(Recorded data)
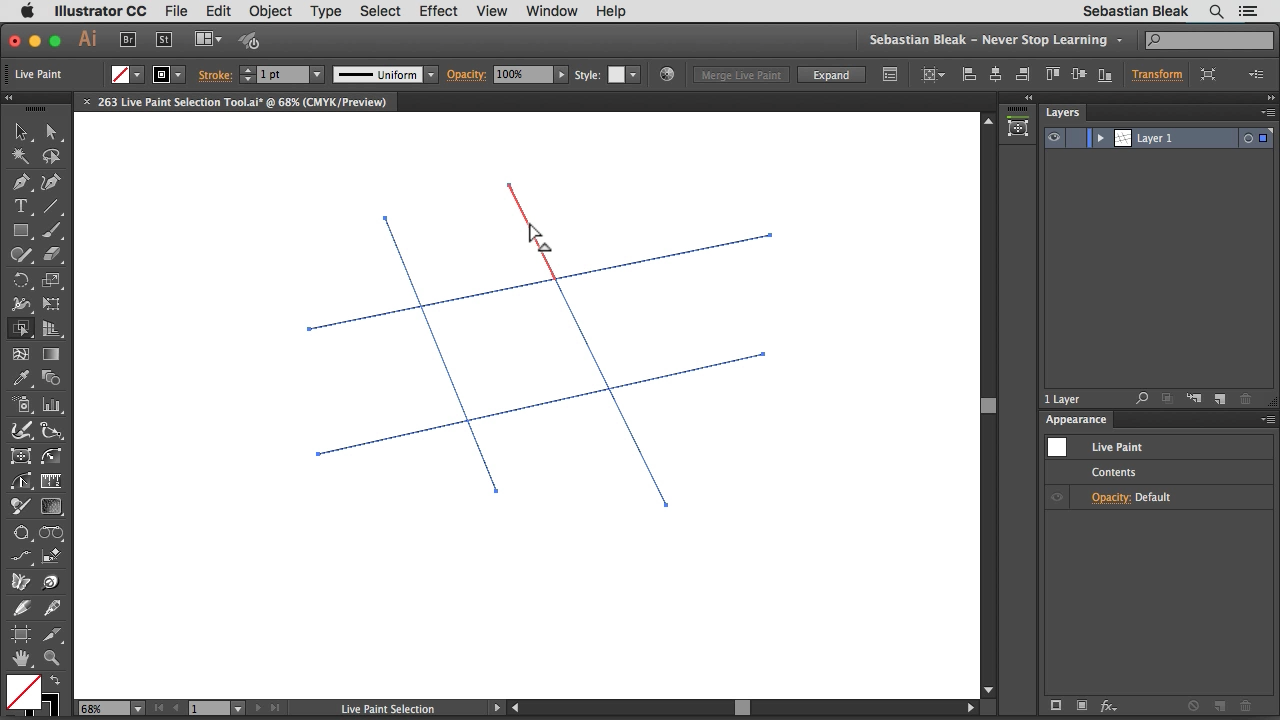
Task: Click the Expand button
Action: click(x=830, y=75)
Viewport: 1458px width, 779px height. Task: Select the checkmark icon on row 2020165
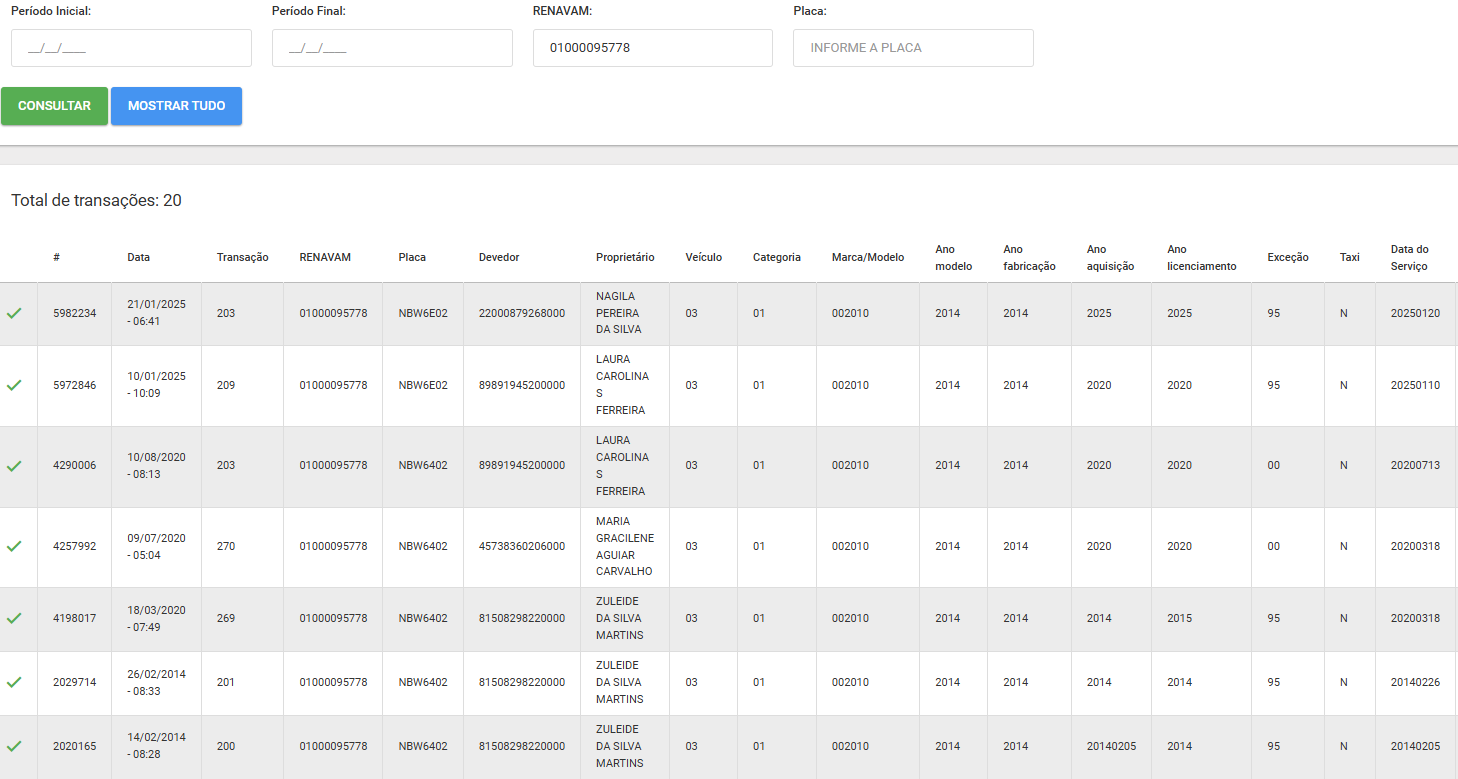click(x=14, y=746)
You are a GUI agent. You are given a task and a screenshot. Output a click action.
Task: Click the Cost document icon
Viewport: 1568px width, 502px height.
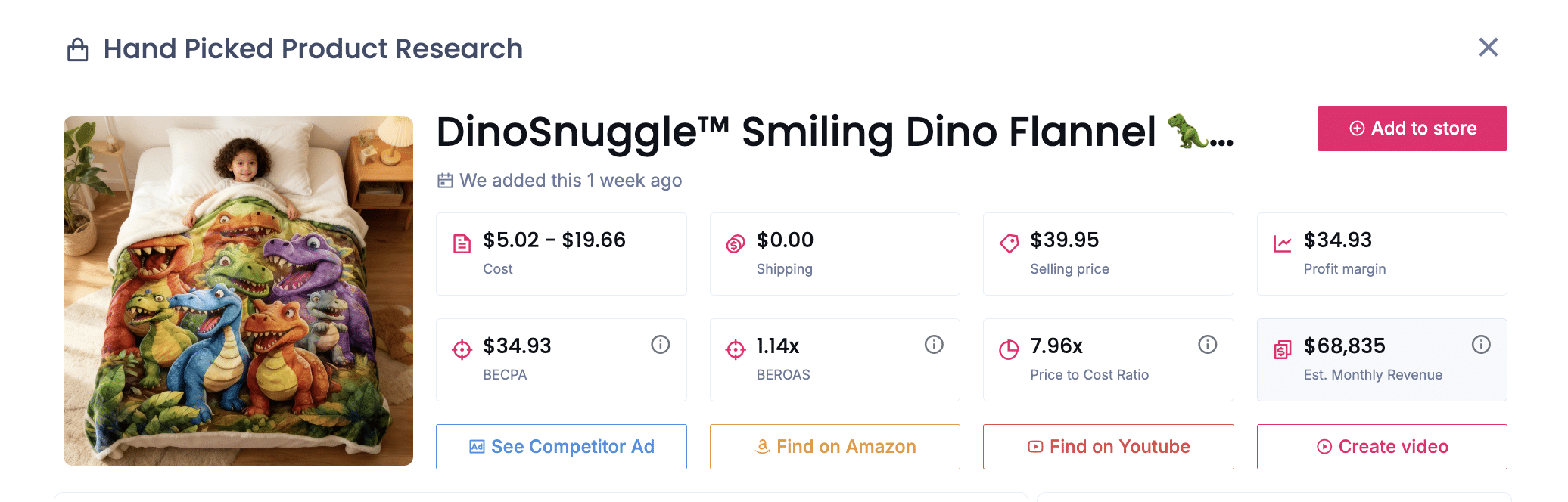(x=462, y=243)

**Goal of the exercise:** Swap "Viewport" for "Screen size" throughout the data and write the lines out again with nothing else changed. Leave out the pictures.

**Written solution:**
Task: Click the Expand button
Action: click(x=830, y=75)
Screen size: 1458px width, 779px height. Task: Select the checkmark icon on row 2020165
click(x=14, y=746)
You are a GUI agent. You are given a task and a screenshot. Output a click action.
Task: Click the Cost document icon
Screen size: 1568px width, 502px height.
(x=462, y=243)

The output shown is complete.